__Assigned task__: Reproduce only this range: the line holding "Image resolution: width=730" through the last line of the data below, both included, exactly, with no pictures.
Segment Start: Records
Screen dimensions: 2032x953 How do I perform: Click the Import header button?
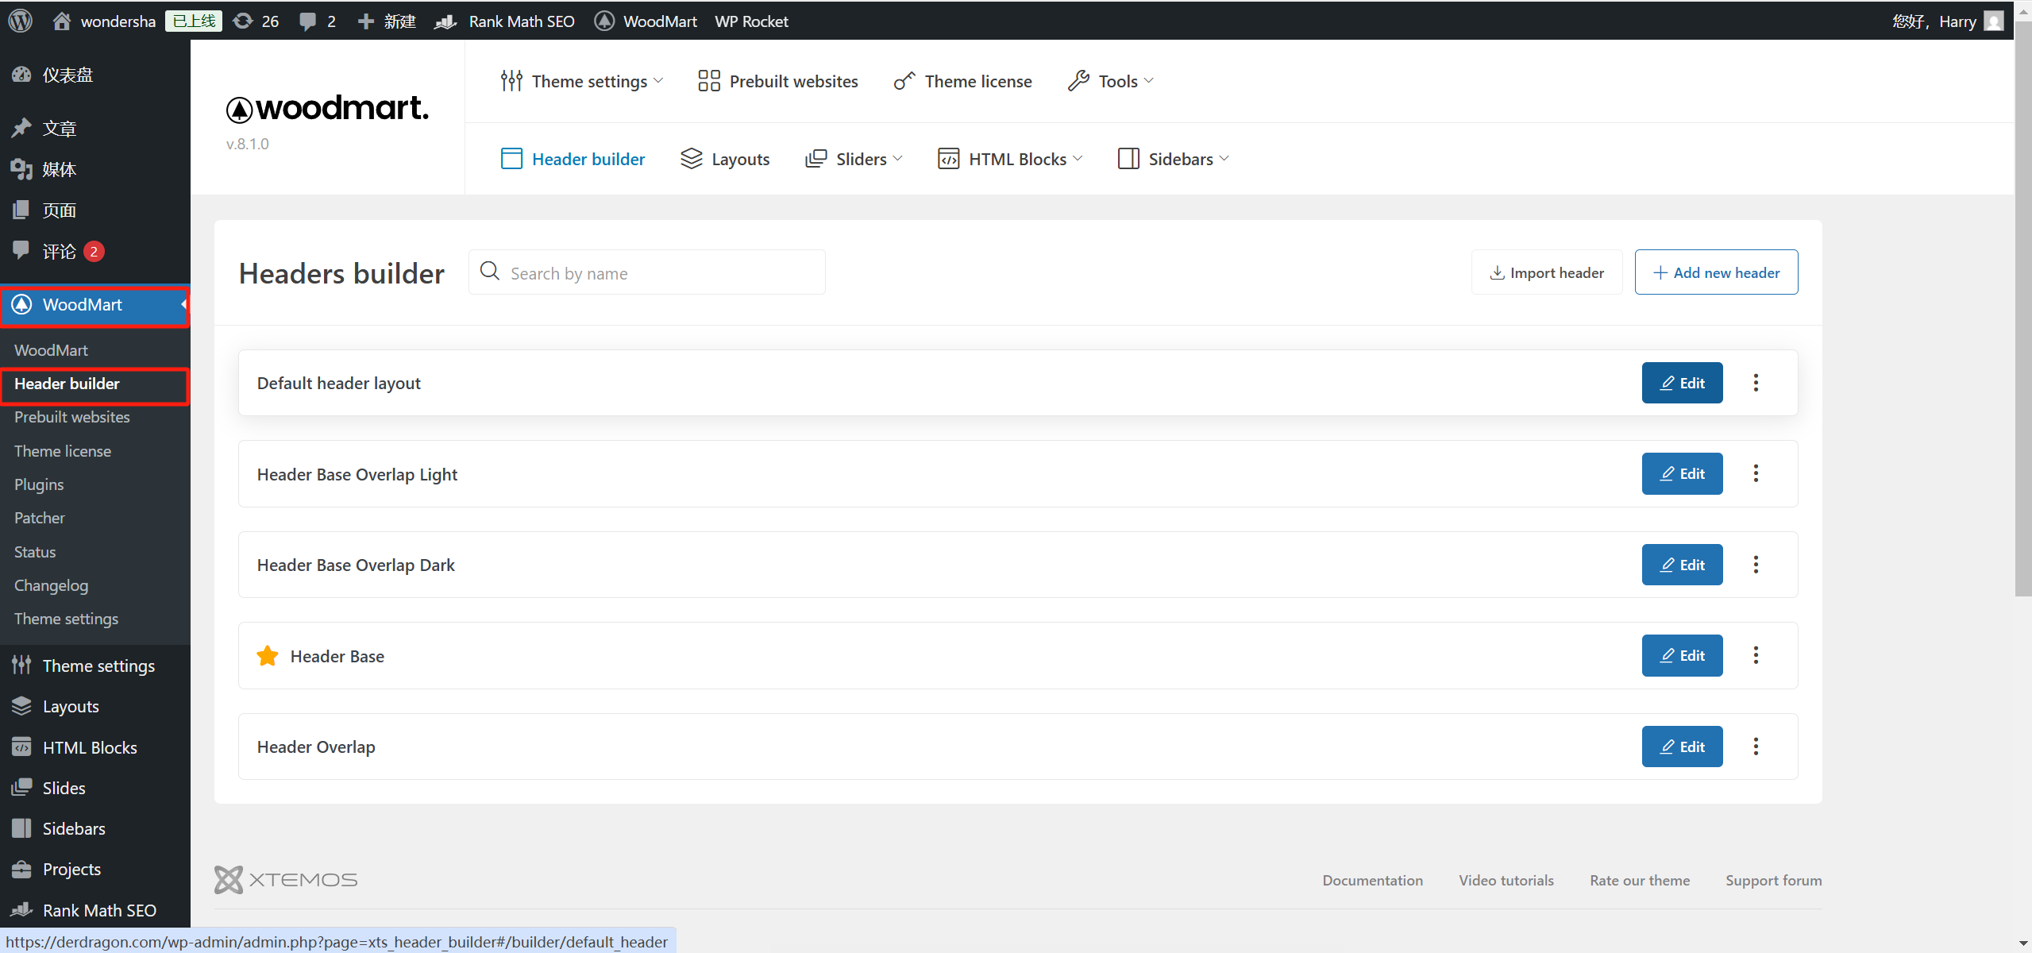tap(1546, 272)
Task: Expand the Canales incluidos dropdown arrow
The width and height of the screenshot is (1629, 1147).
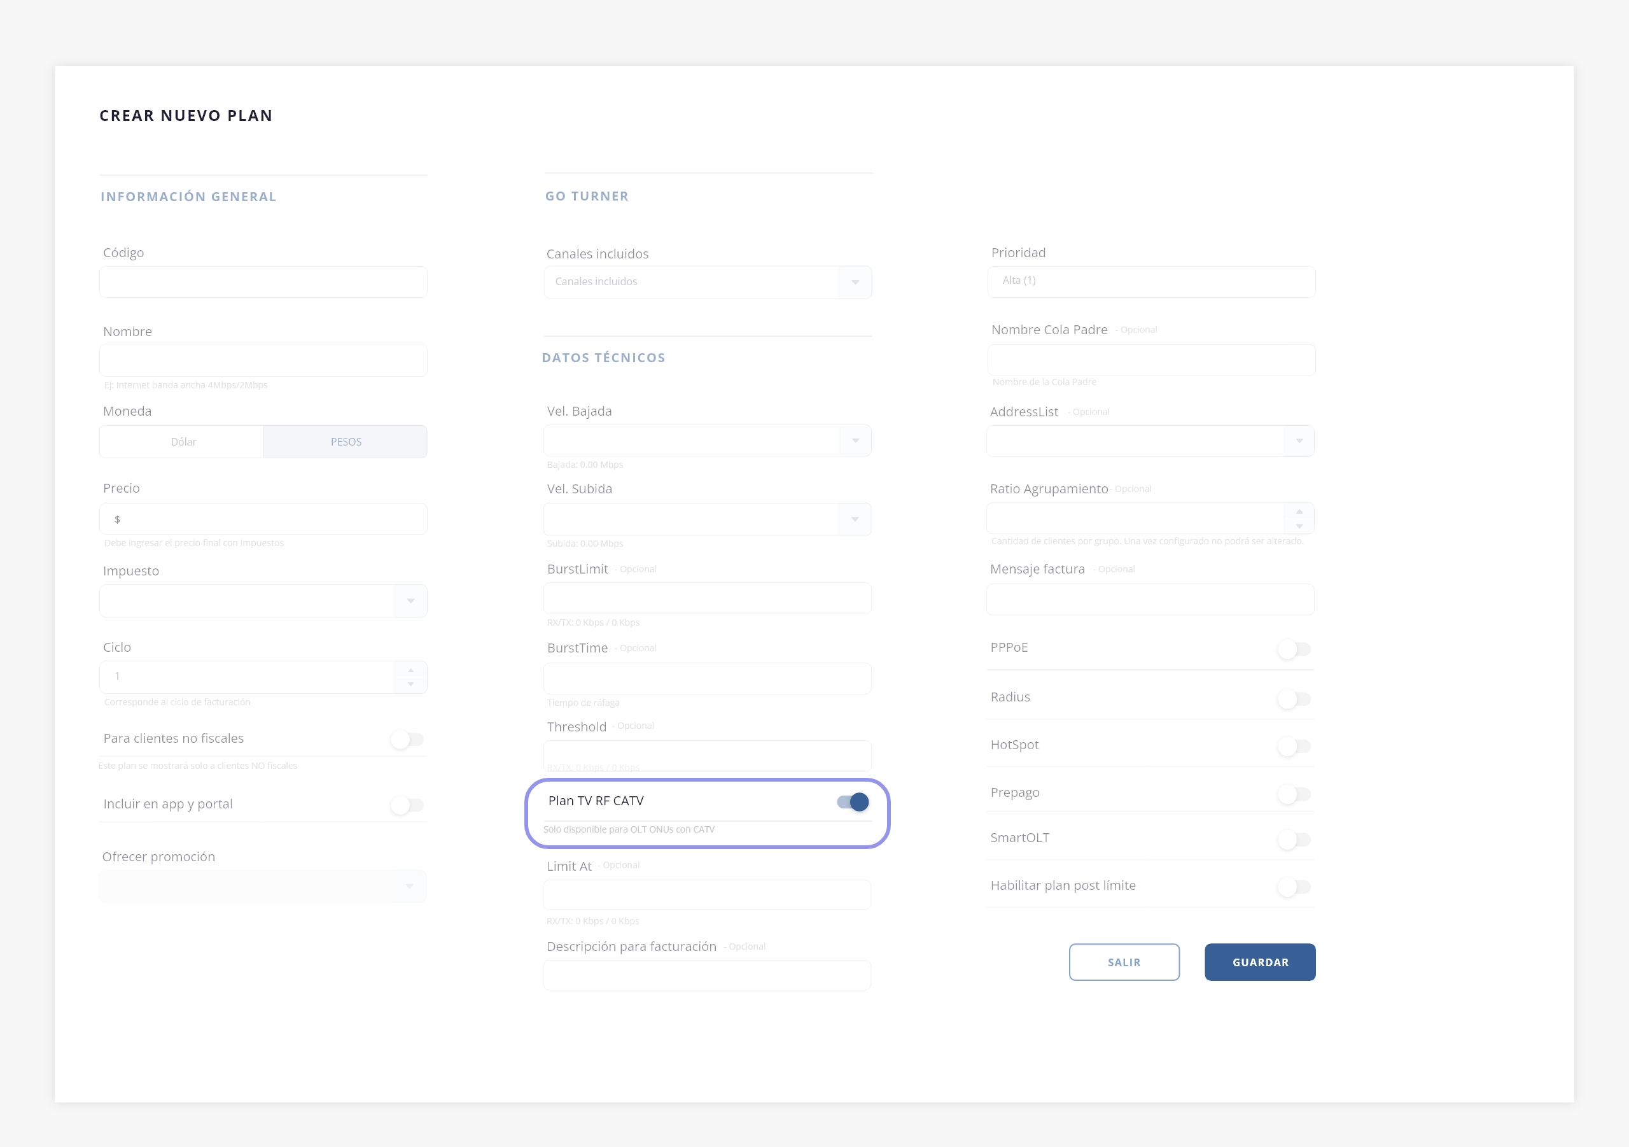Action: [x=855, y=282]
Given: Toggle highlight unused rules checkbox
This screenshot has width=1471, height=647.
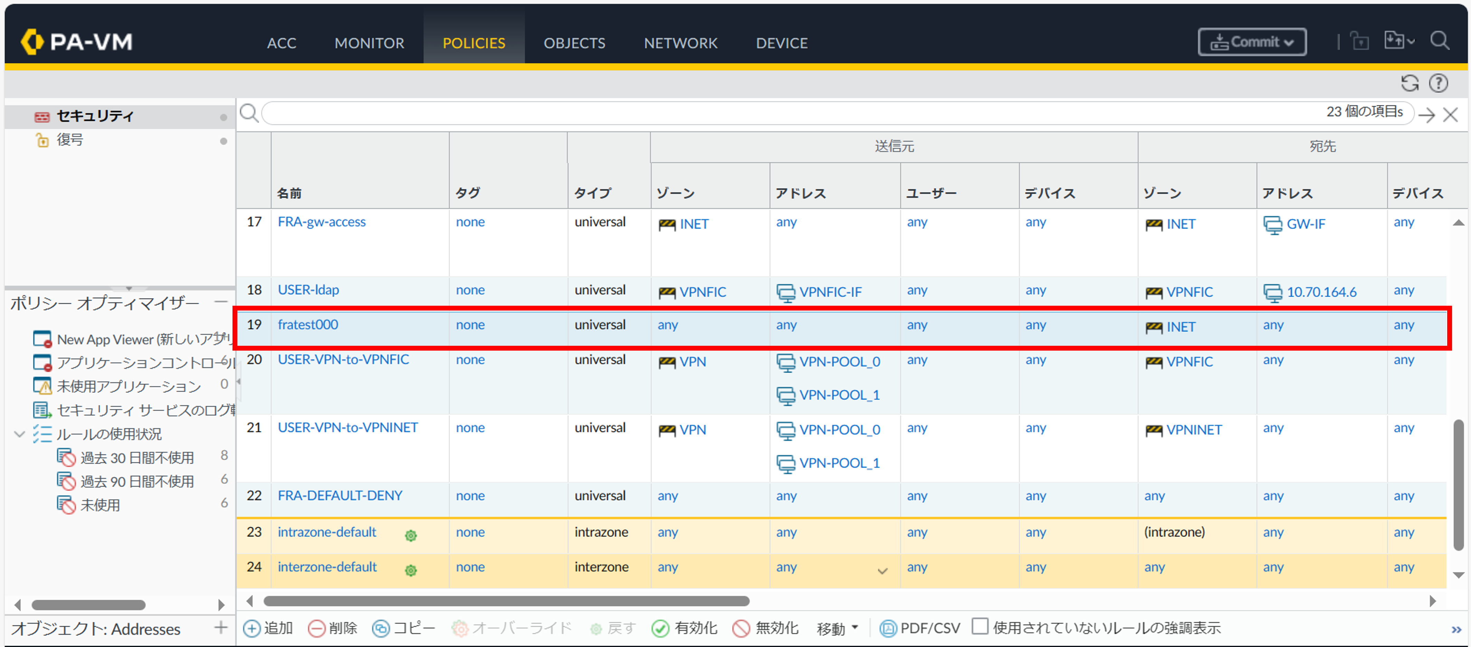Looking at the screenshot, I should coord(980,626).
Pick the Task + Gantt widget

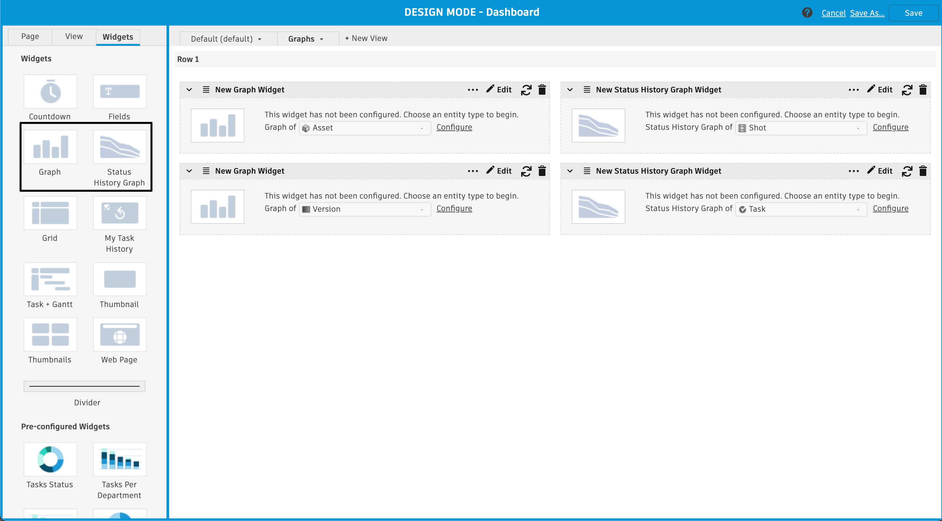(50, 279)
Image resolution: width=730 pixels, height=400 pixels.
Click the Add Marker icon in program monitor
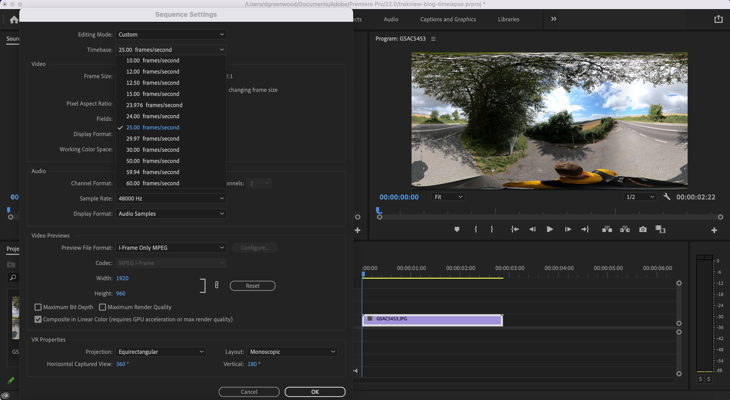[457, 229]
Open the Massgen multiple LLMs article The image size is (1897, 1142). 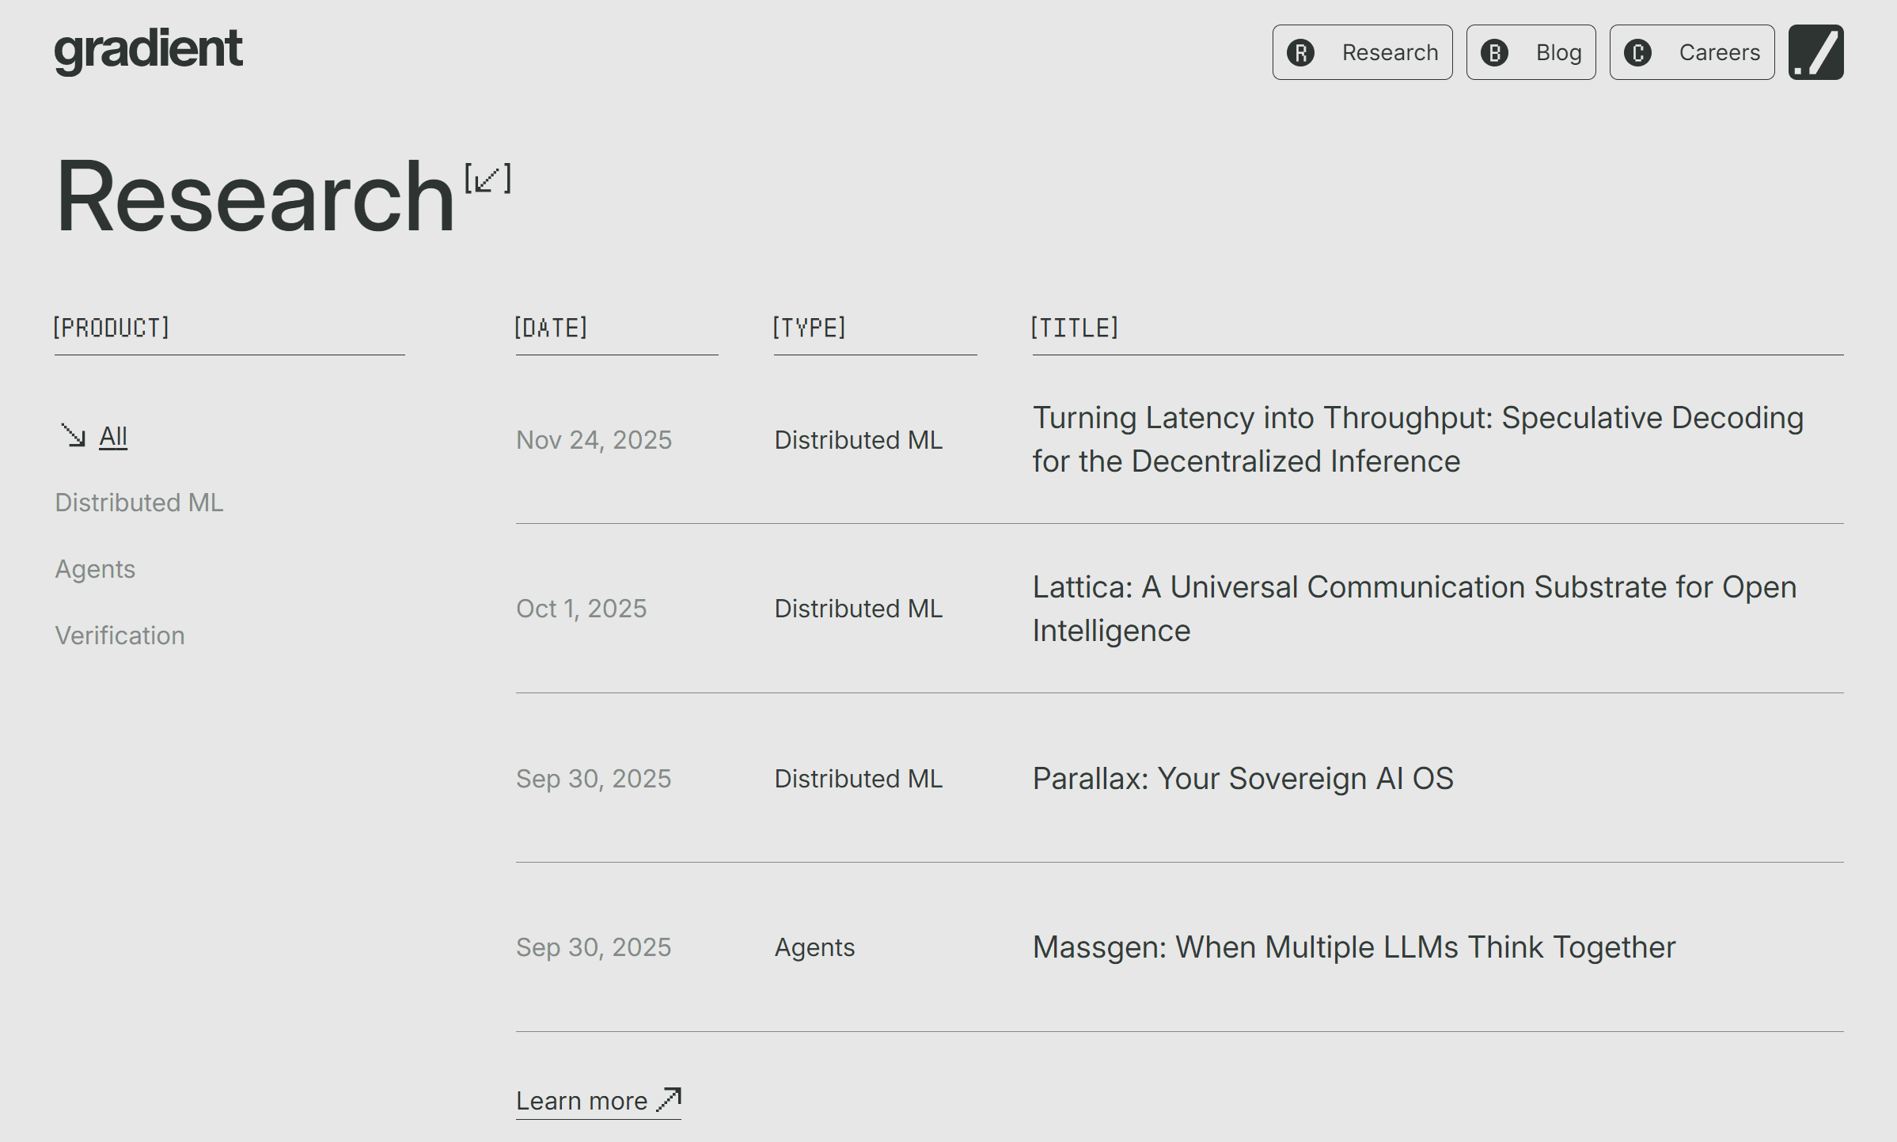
Segment End: Records
__Exercise result__:
Image resolution: width=730 pixels, height=400 pixels.
Click the Add Marker icon in program monitor
[457, 229]
Open the Massgen multiple LLMs article The image size is (1897, 1142). 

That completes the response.